EXERCISE DESCRIPTION: Give the lines below again exactly, starting with the line that holds "Instruction: Click 删除" and going on through the line that holds "Given: Close the Atrophy GalaxyUpd window".

DATA EXTRACT:
+++
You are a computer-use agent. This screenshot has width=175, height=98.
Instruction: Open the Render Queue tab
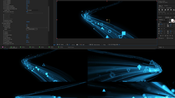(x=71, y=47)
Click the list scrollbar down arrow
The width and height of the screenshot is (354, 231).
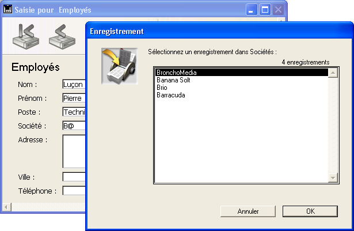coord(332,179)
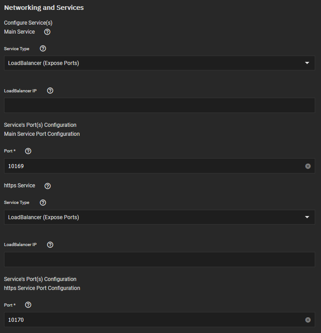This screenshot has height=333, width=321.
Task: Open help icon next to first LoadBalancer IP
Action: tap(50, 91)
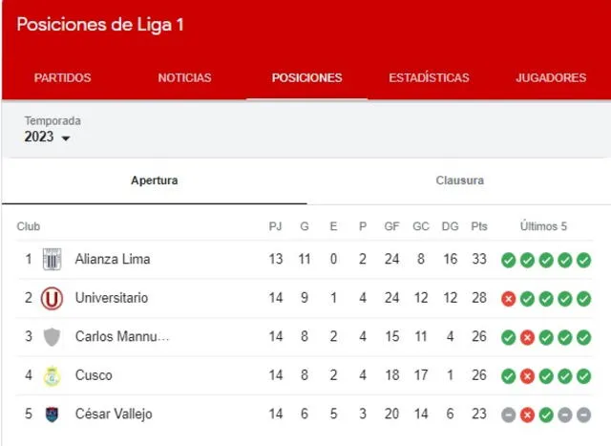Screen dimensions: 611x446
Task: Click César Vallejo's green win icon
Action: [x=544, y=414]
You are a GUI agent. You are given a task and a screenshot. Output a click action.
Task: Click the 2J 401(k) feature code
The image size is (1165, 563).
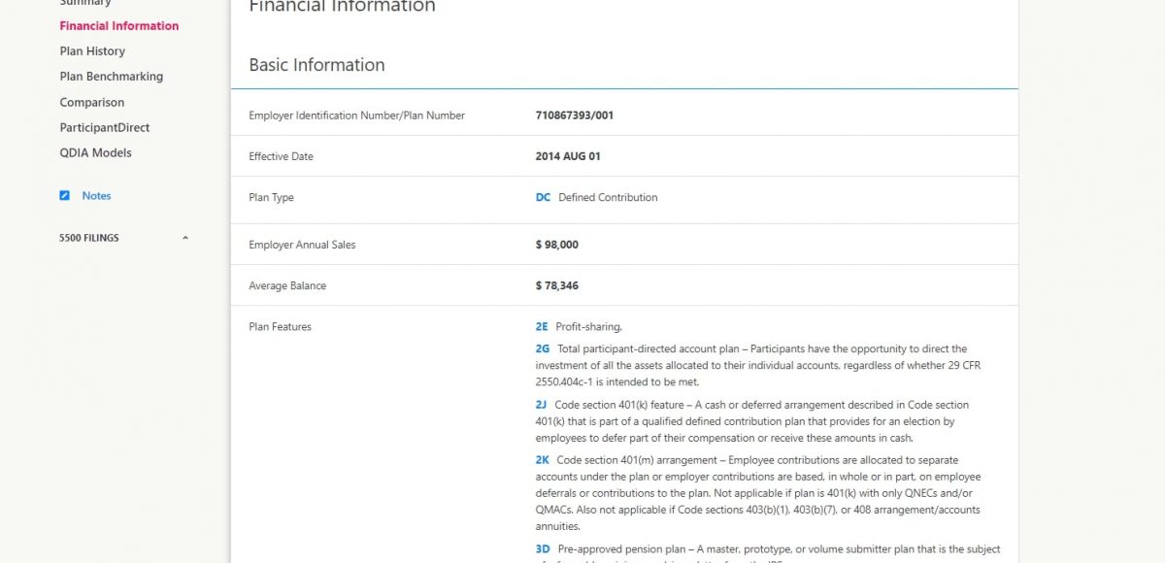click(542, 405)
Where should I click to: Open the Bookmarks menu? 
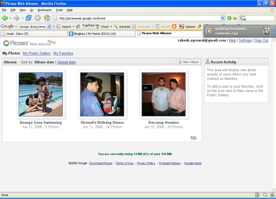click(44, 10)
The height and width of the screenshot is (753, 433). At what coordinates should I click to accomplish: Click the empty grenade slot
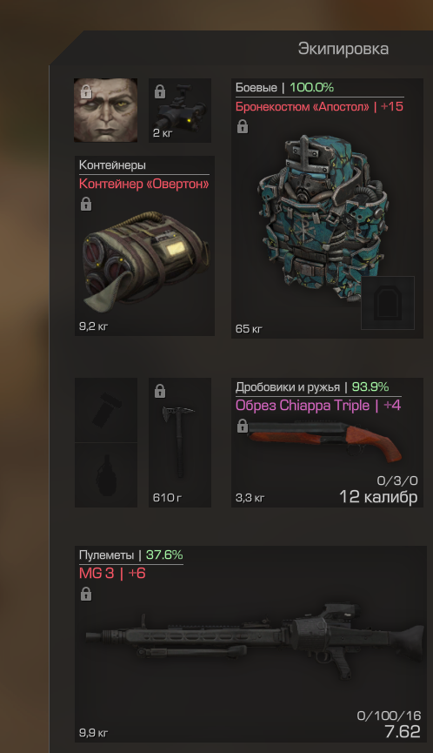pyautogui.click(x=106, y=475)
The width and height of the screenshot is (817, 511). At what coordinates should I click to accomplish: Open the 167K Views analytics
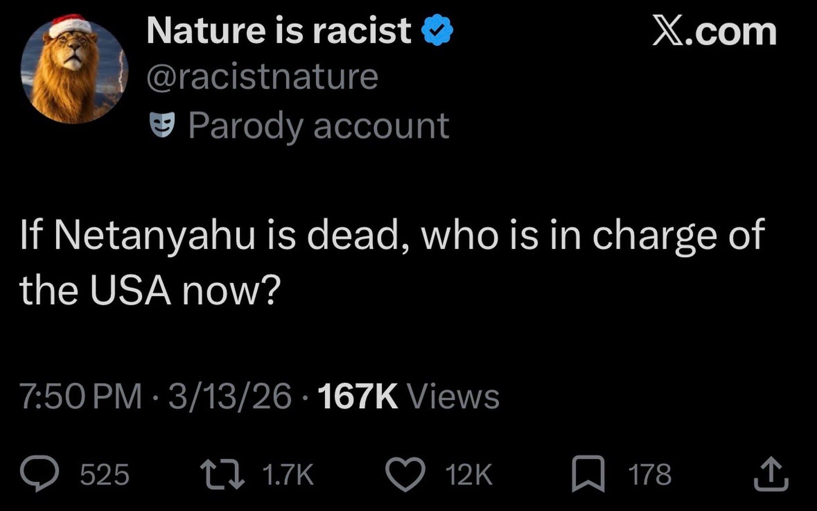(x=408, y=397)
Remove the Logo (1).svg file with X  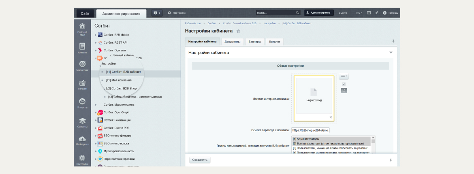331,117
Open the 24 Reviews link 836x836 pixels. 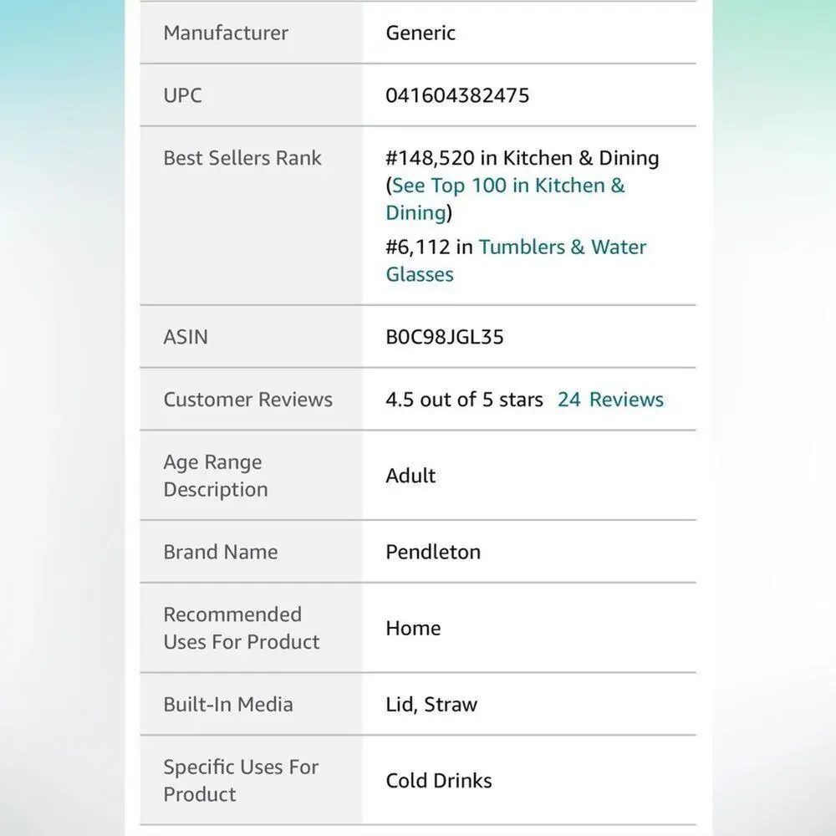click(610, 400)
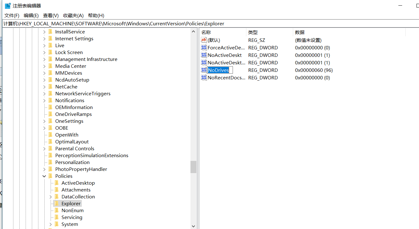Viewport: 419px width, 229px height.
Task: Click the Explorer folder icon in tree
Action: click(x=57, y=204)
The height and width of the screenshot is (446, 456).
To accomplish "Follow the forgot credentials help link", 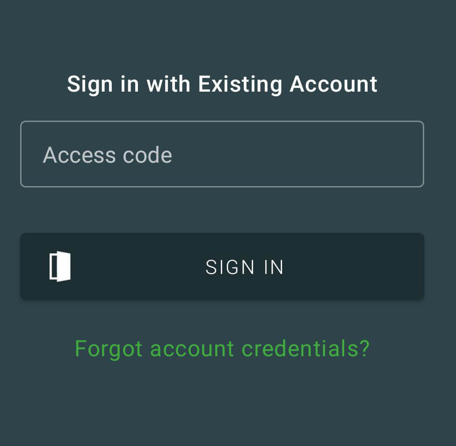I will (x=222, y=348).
+++
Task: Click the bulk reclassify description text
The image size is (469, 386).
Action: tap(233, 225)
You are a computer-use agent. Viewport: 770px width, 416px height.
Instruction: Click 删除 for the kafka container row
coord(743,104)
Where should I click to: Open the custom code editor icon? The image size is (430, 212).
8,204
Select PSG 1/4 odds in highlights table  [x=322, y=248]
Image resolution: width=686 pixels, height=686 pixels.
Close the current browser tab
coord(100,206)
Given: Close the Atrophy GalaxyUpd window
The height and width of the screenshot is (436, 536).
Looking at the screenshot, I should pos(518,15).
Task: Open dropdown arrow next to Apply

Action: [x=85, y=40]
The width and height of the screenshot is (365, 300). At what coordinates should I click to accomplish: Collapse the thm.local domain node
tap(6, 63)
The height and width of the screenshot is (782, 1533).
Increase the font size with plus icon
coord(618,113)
+++
REPLY TO THE EXERCISE:
Instruction: Click 删除 for the kafka container row
coord(743,104)
Where should I click to: Open the custom code editor icon? The image size is (430, 212).
8,204
Select PSG 1/4 odds in highlights table  [x=322, y=248]
Image resolution: width=686 pixels, height=686 pixels.
Close the current browser tab
coord(100,206)
Given: Close the Atrophy GalaxyUpd window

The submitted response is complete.